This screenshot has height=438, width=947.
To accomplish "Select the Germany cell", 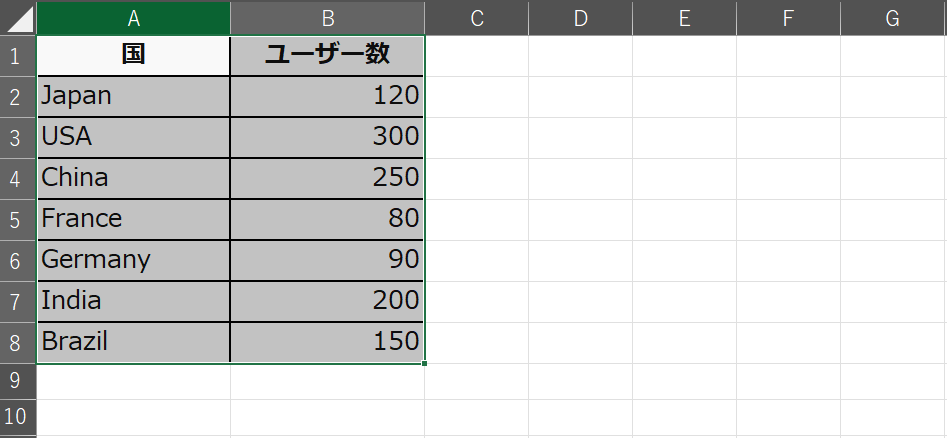I will 133,260.
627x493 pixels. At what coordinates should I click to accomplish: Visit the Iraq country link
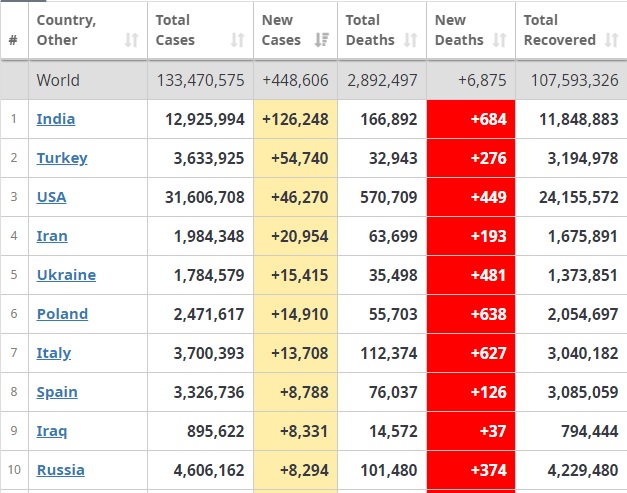pyautogui.click(x=52, y=431)

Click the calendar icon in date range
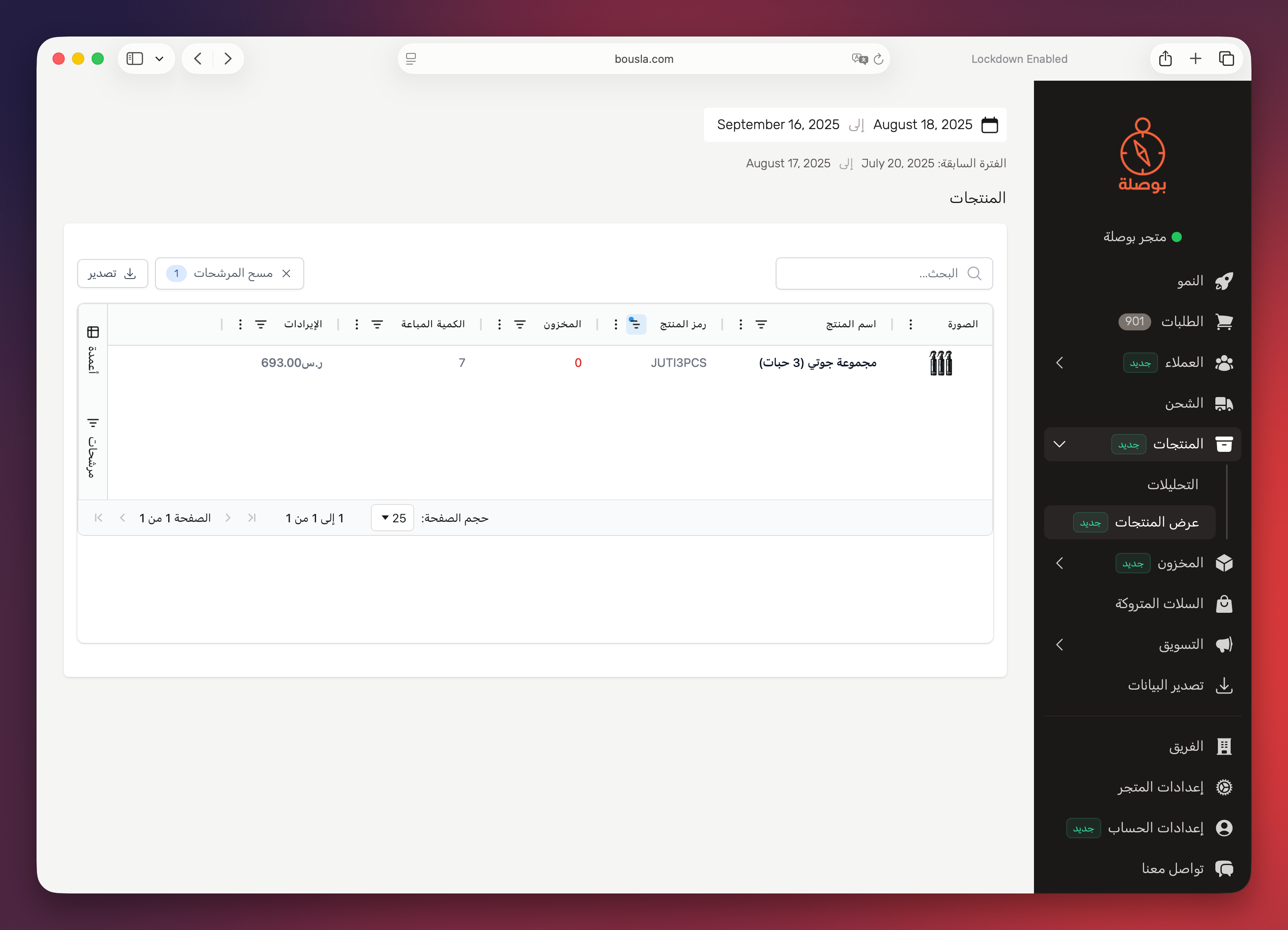(989, 124)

◇ ◇ ◇

- _Your task_
Put the rows from the line containing "627x493 pixels. At" through the end of the rows into a two-column CSV with the headers instruction and answer, one line for each row. Quote every field, replace line breaks with spaces, and omit the pictures.

- _Full response_
instruction,answer
"627x493 pixels. At what coordinates should I click to accomplish: Visit the Iraq country link","pyautogui.click(x=52, y=431)"
"Click the calendar icon in date range","(989, 124)"